Relational NoSQL with MongoDB
I had this conversation with a colleague of mine, who is a SQL Server DBA. She said she knows almost nothing about "NoSQL" but believed "it's the future!". Here I am to tell you that, if you know relational databases, you already know some basic MongoDB, one of the most used NoSQL databases out there. Maybe you are ready for the future!
The scary world of NoSQL
So, what is NoSQL?
I know! I know! It's all about JSON and stuff!
Well... no. I mean, not really. The difference is more in the way you retrieve data than the way it is stored.
There are a lot of NoSQL db's around with different data structures that are used for specific problems. Like graphs for networks of links, peoples, cities; or associative arrays (or KV, key-value) used for caching. And there are the document-oriented db's that uses syntax like XML or JSON to handle data, MongoDB is one of them.
The thing they have in common is that they tend to avoid use classic "Structured Query Language" for retrieving data. Not only SQL, they say.
But is it too different from SQL?
It may be. They favor other syntaxes because they're better suited for its data structure or use case.* So if you have a KV structure, you only need the key to search the value, no projection needed.
That's not the case for MongoDB.
* There are some differences in distributing data, network partition and other stuff like the CAP Theorem. But I don't want to go there today.
The same concepts, different structure
Imagine we have a Video On Demand (a.k.a. VOD) application for superhero movies.
Today you may go ahead and create a relational database with a Movies
table
for our catalog, like this one:
id | title | year | publish_date | studio_fk |
---|---|---|---|---|
1 | "Justice League" | 2017 | 2018-02-10 | 1 |
2 | "Deadpool" | 2016 | 2017-10-19 | 3 |
3 | "Wonder Woman" | 2017 | 2017-09-19 | 1 |
4 | "Captain America: Civil War" | 2016 | 2017-09-19 | 2 |
Along with a Studios
table. Indexes, foreign keys, normalization and stuff.
You know the drill. Let's not think about it for now.
I already told you MongoDB uses JSON-like syntax to store data, not tables. So, how, say, the "Deadpool" entry would look like?

____________________

Explore the material:
1. In the MongoDB article, what publish date is given for "Deadpool" in the Movies table?
2. Write the next part of the MongoDB article, starting right after its final sentence.

Given material:
____________________

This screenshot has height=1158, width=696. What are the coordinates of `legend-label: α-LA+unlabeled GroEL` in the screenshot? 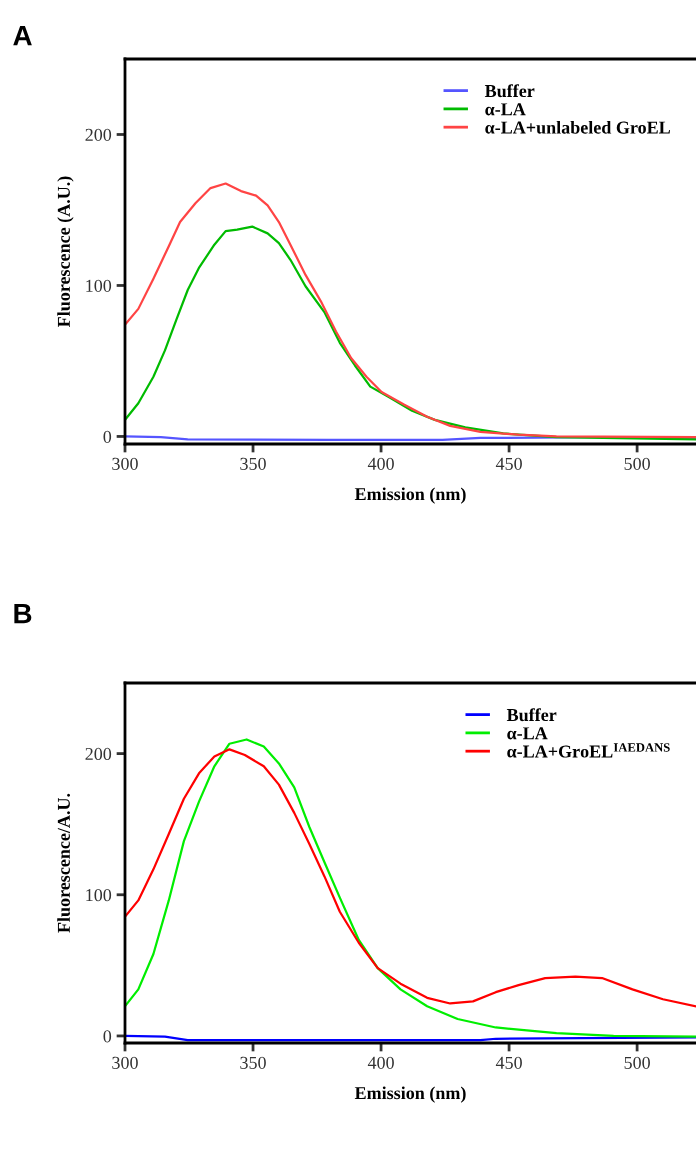 It's located at (578, 127).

____________________

Outputs in order:
1. 2017-10-19

2.
{
"_id": 2,
"title": "Deadpool",
"year": 2016,
"publish_date": Date("2017-10-19"),
"studio": {
"name": "21th Century Fox",
"logo": "url_to_fox_logo.png"
}
}
Wow! Not that different!
You did see the pattern, right? There do are some odd stuff, but mostly the
columns' names are translated to JSON fields
and the values are attributed
accordingly.
Other thing in common in this case is that the _id
acts like a Primary Key: it
must exist and its value must be unique. If you don't provide it when inserting
an entry, the database generates one for you.
So, there is a PK. Are there indexes too?
Yes, there are. The indexes are defined for every collection of documents
called... well... collections
! And collections act pretty much like tables.
The only real difference is that you do not need to specify the schema of the
data. If the index can't find the key it treats it as null
or forbids you to
insert the document, depends on how you created the index.
Pretty much like in SQL Server.
Nice! And the studio thing there in the end?
Oh! I almost forgot it! If you need to denormalizate your data, for performance (or even sanity) reasons, you may embed another document inside your own, and even query it.
Speaking of queries
How can you ask for data in this database? I'll start with the SQL syntax again.
If you need the list of the movie titles from the "Warner" studio, in the reverse order of publish date, you'll write something like this:
SELECT title, publish_date
FROM dbo.Movies AS movie
JOIN dbo.Studios AS studio ON movie.studio_fk = studios.id
WHERE studio.name='Warner'
ORDER BY publish_date DESC
-- See? I know some SQL too! :D
Let's translate it to the language MongoDB understand, which happens to be JavaScript.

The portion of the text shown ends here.